Admin credentials are targeted by cybercriminals to improve attacks against cloud servers

September 9, 2021
Admin credentials targeted cybercriminals cloud server cyberattacks

According to Lacework analysts, Docker, Redis, SQL, and SSH have been the main targeted cloud servers in the last three months. 

As reported by Lacework’s 2021 Cloud Threat Report Volume 2, a lot of firms must now count cyber threat actors as their competitors. This is due to these two main reasons: cybercriminals are extending their efforts to profit from extortion and ransoms. They are also working hard to gain profit through stealing data and private information. 

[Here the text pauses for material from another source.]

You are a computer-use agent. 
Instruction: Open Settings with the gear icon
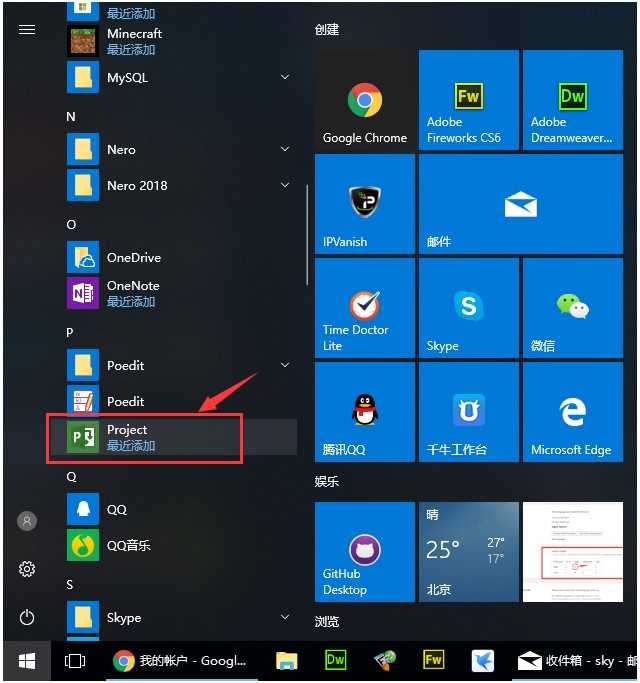click(27, 569)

The Lacework Lab investigated the telemetry of consumers and other data to recognize the intensity and growth of security threats against cloud deployments. According to reports, an interesting trend has been found over the past months, concluding the increase in demand to access cloud servers. This information has been gathered through the sale activity of admin credentials up to cloud servers and accounts from the Initial Access Brokers. A continued rise in scanning and exploration of storage buckets, interactive logins, databases, and orchestration systems were as well found through this analysis. 

The tracking method of Lacework Labs is based on the MITRE ATT&CK, a superset of the Windows, macOS, and Linux matrices techniques. The report concluded that these prominent attackers’ tactics, processes, and techniques operated in the last few months. It includes: Execution: Deploy Container [T1610], Persistence: Implant Internal Image [T1525], and User execution: Malicious Image [T1204.003]. 

TeamTNT, a threat actor who steals cloud credentials, open backdoors, mine cryptocurrency, and worms, has also been tracked down by the Lacework analysts throughout the year. Earlier this year, discoveries have been reported that there are contained Docker images carrying the TeamTNT malware in public Docker repositories. This discovery is a result of malicious account occupations. To add, several cases of usage of the Docker Hub secrets are exposed to GitHub to exercise and exploit the malicious images. 

 

Exploring the cloud servers

In order to detect cloud threats, the reports have analyzed traffic from May 1 to July 1 this year. This analysis identified that the Docker, Redis, SQL, and SSH servers were the most targeted cloud applications and services and have often happened over the last three months. 

To secure cloud environment more accurately, Lacework analysts have suggested taking these steps: 

  1. Proper firewall rules, security groups, and other network controls must be in place and ensure that the Docker sockets are not publicly exposed. 
  2. Base images must come from a reliable upstream source and ensure that it is audited correctly. 
  3. Key-based SSH authentication is executed. 
  4. The access policies set from the console on S3 buckets are not dominated by an automation tool. 
  5. Regular audits must be practised for the S3 policies and automation around S3 bucket creation. 
  6. Avoid exposure to the internet by enabling the protected mode in Redis instances.